Question

A light ray enters from medium 1 to medium 2. Its velocity in medium 1 is \( 2 \times 10^{8} \) m/s and in medium 2 is \( 1.5 \times 10^{8} \) m/s. The critical angle for the pair of media is:

• A. \(\sin^{-1}(0.75)\)
• B. \(\sin^{-1}(0.5)\)
• C. \(\sin^{-1}(0.66)\)
• D. \(\sin^{-1}(0.8)\)
• E.

Hint:

To avoid confusion about which velocity goes on top, remember that \(\sin \theta\) can never be greater than 1. Therefore, in the ratio of velocities, the smaller velocity must always be in the numerator.

Answer 1

The Correct Option is A

Step 1: Understanding the Concept
The critical angle (\(\theta_c\)) is the angle of incidence in a denser medium for which the angle of refraction in the rarer medium is 90°. For total internal reflection or critical angle to exist, light must travel from a denser medium (lower velocity) to a rarer medium (higher velocity).

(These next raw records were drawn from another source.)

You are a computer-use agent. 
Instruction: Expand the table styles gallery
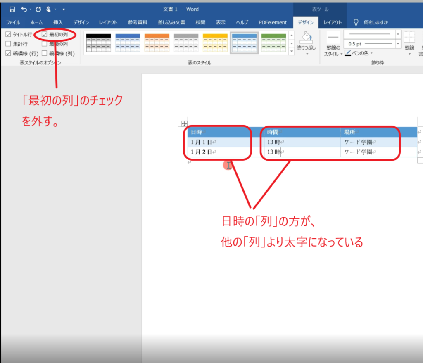pyautogui.click(x=291, y=51)
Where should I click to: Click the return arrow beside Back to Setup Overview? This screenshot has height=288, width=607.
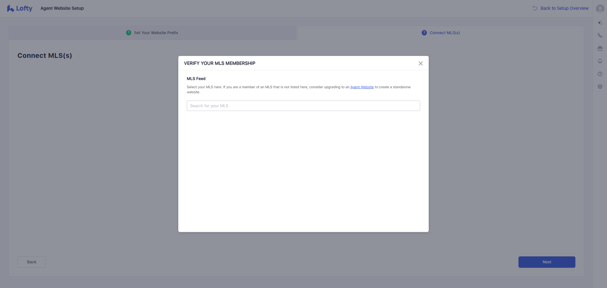click(535, 9)
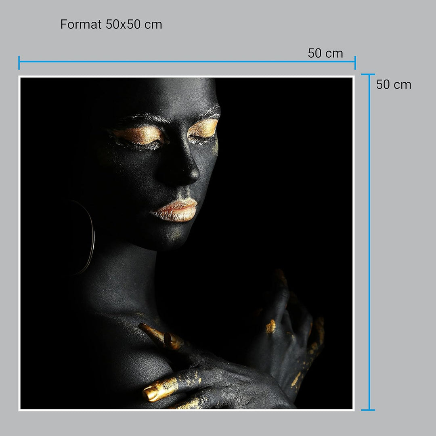Image resolution: width=436 pixels, height=436 pixels.
Task: Click the lowest gold-painted fingernail
Action: click(151, 392)
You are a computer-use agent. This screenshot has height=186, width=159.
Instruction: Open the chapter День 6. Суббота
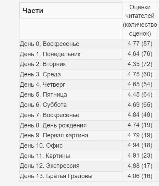pyautogui.click(x=43, y=105)
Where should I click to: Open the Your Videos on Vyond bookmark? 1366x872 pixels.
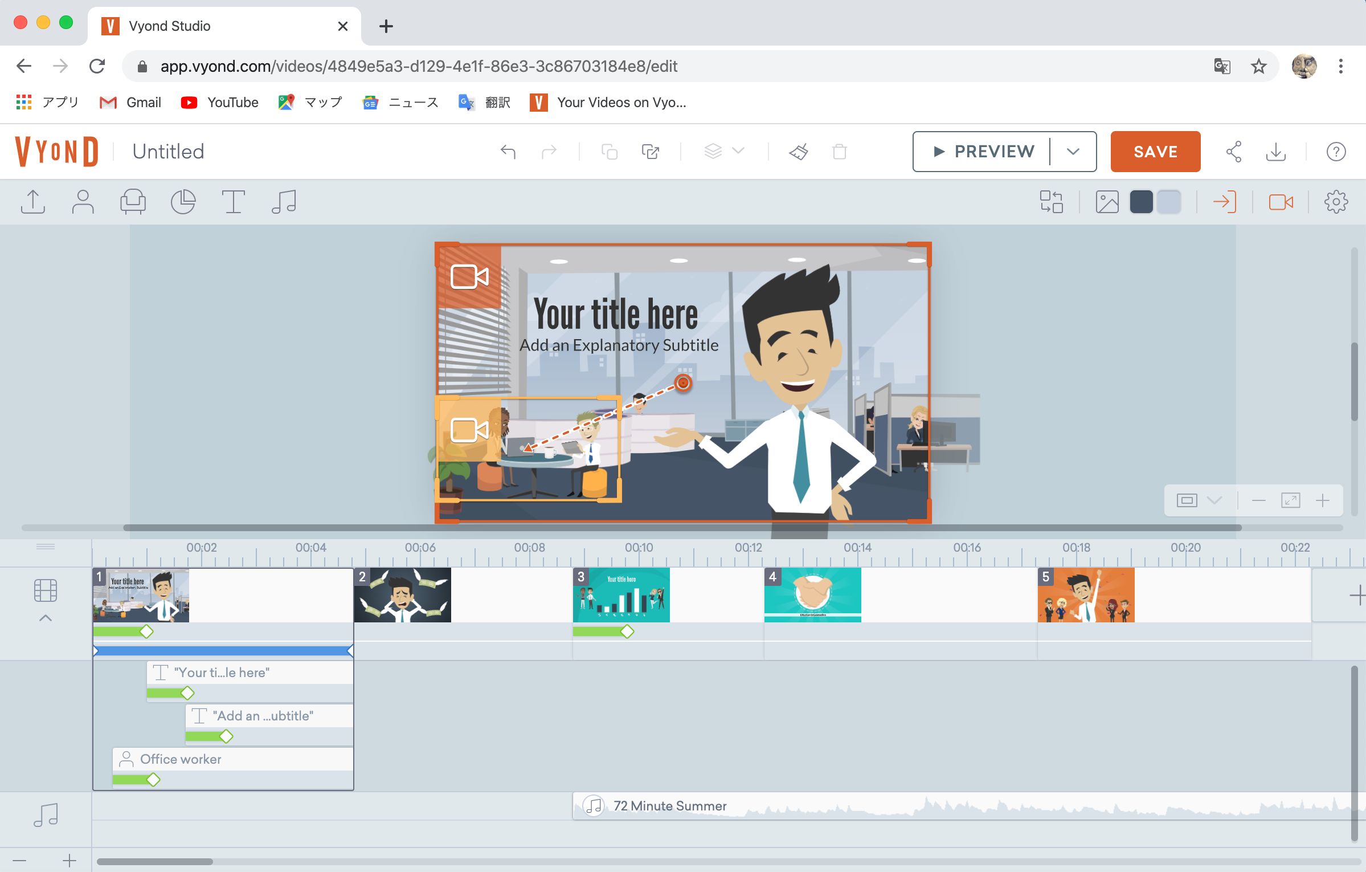pos(608,103)
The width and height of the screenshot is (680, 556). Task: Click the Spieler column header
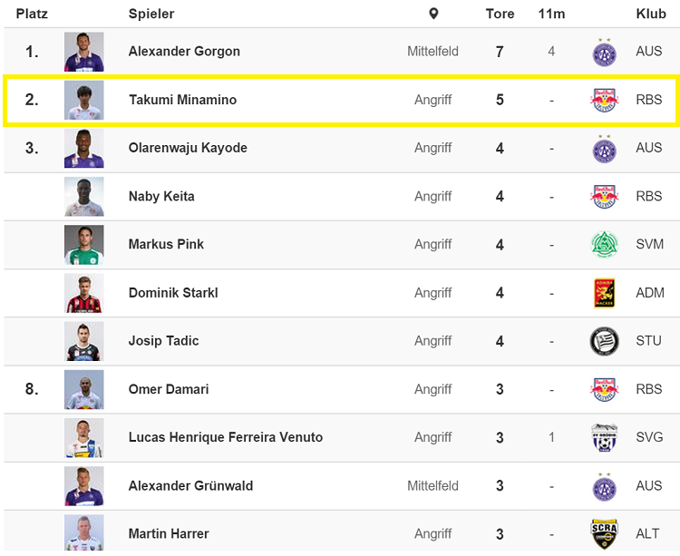(x=151, y=14)
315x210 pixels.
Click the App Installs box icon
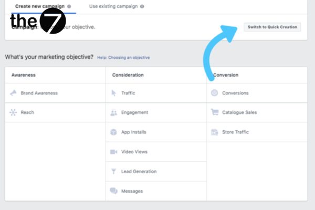(113, 132)
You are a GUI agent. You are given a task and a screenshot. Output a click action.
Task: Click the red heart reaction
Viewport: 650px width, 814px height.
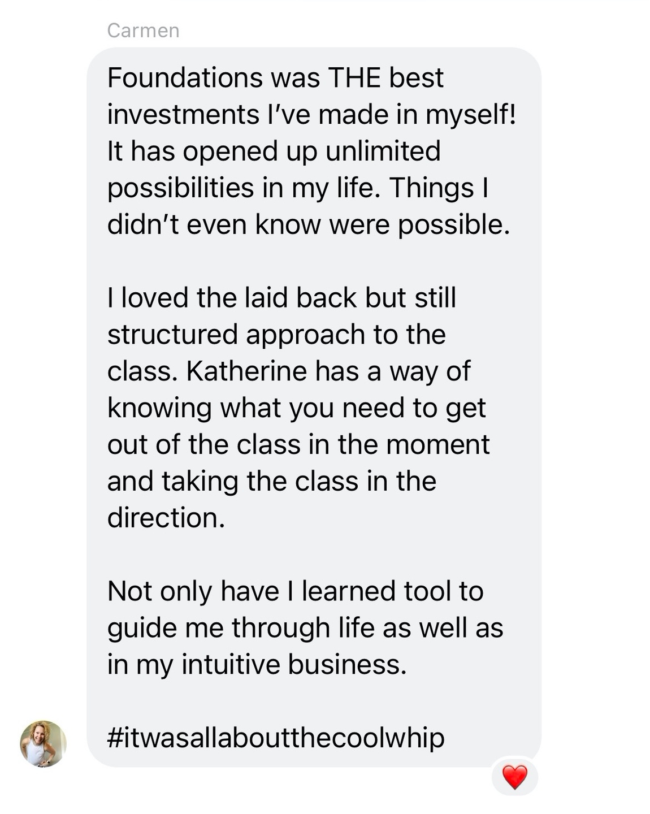[514, 777]
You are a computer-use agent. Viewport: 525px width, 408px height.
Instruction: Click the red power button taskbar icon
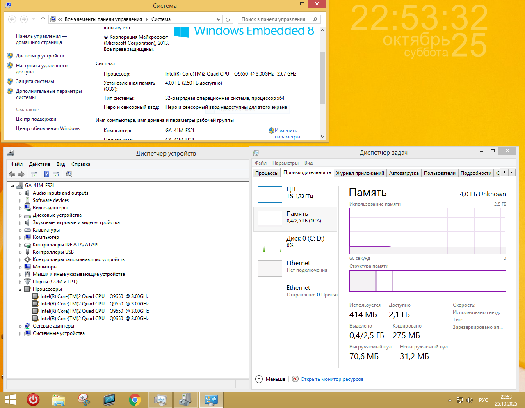pyautogui.click(x=33, y=399)
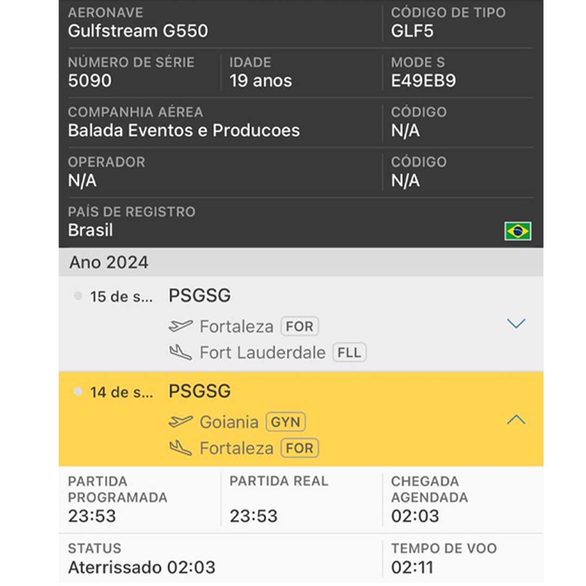Click landing plane icon beside Fort Lauderdale
586x586 pixels.
point(181,353)
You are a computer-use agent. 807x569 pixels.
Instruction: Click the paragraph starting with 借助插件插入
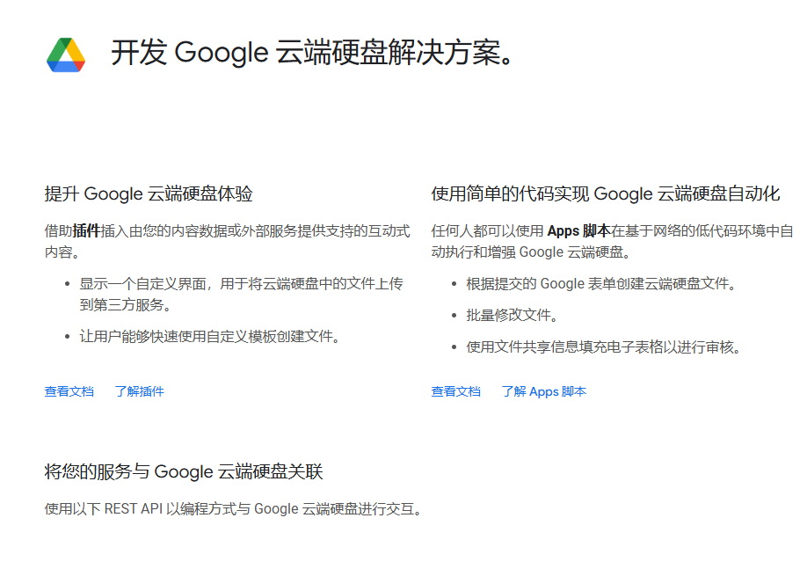pos(227,241)
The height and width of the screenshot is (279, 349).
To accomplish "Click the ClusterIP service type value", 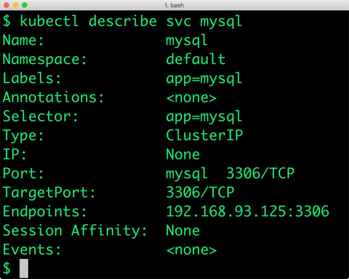I will (204, 136).
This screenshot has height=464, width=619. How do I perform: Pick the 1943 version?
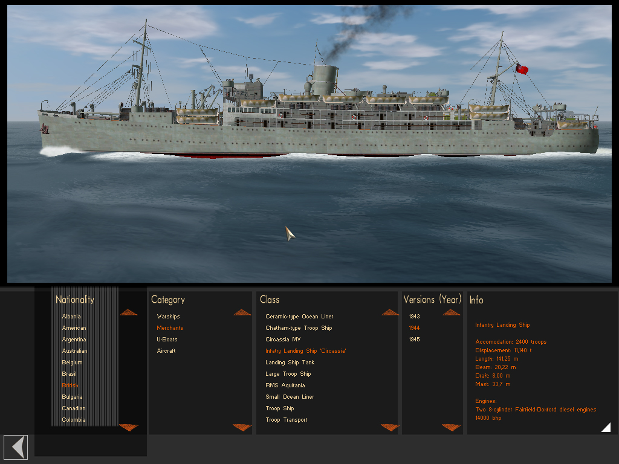pos(414,317)
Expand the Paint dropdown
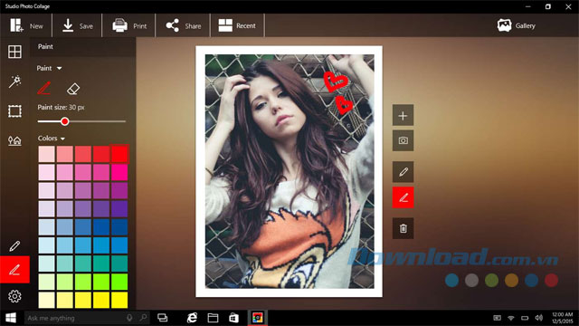 [x=49, y=68]
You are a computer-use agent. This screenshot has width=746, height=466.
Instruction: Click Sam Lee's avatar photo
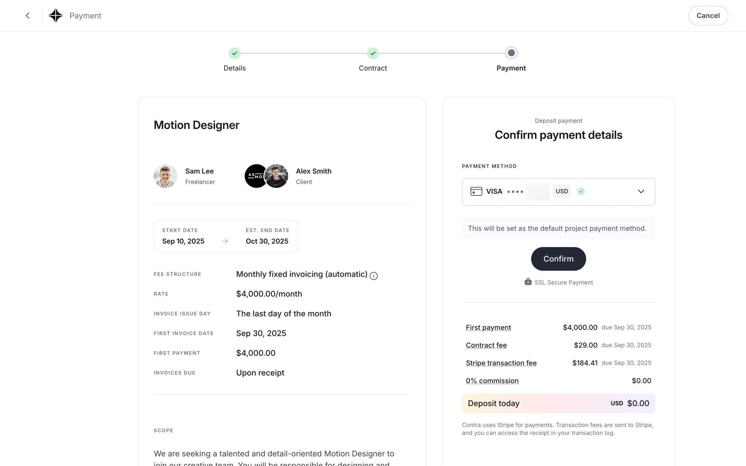[x=166, y=176]
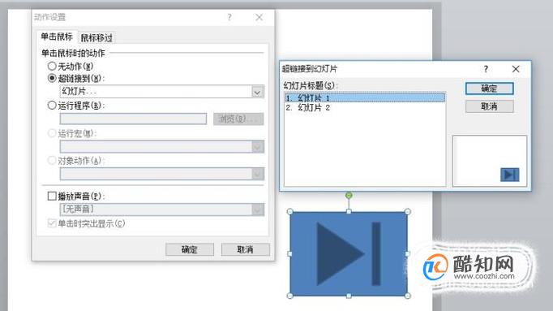Viewport: 553px width, 311px height.
Task: Click the help question mark in 超链接到幻灯片 dialog
Action: pos(486,69)
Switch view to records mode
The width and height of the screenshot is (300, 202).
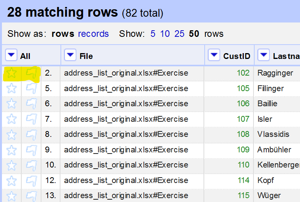[93, 34]
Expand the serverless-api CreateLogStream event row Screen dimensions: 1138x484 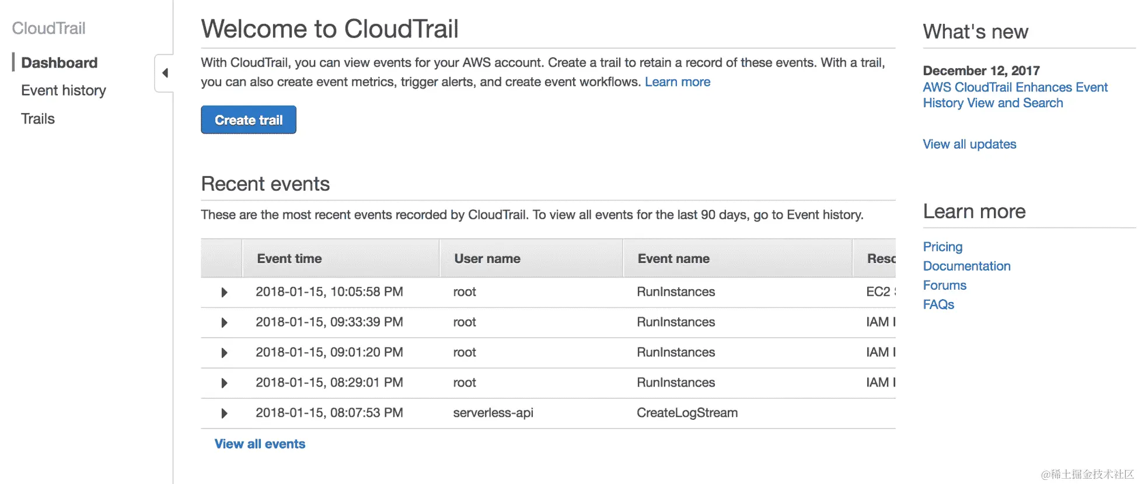pos(224,413)
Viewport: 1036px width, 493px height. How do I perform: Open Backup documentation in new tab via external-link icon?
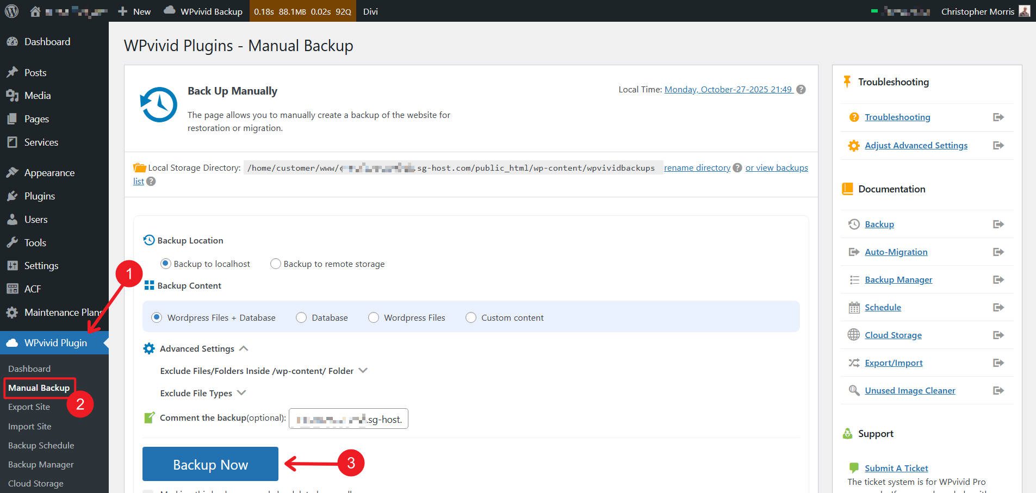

Step 2: Key Formula or Approach
1. Refractive index \(n = \frac{c}{v}\).
2. \(\sin \theta_c = \frac{n_{rarer}}{n_{denser}} = \frac{v_{denser}}{v_{rarer}}\).

Step 3: Detailed Explanation
1. Identify Media: - Velocity in medium 1 (\(v_1\)) = \(2 \times 10^8\) m/s (Rarer medium). - Velocity in medium 2 (\(v_2\)) = \(1.5 \times 10^8\) m/s (Denser medium).
2. Apply Formula: To find the critical angle, the ray must originate in medium 2. \[ \sin \theta_c = \frac{v_{denser}}{v_{rarer}} = \frac{v_2}{v_1} \] \[ \sin \theta_c = \frac{1.5 \times 10^8}{2 \times 10^8} = \frac{1.5}{2} = 0.75 \]
3. Final Calculation: \[ \theta_c = \sin^{-1}(0.75) \]

Step 4: Final Answer
The critical angle is \(\sin^{-1}(0.75)\).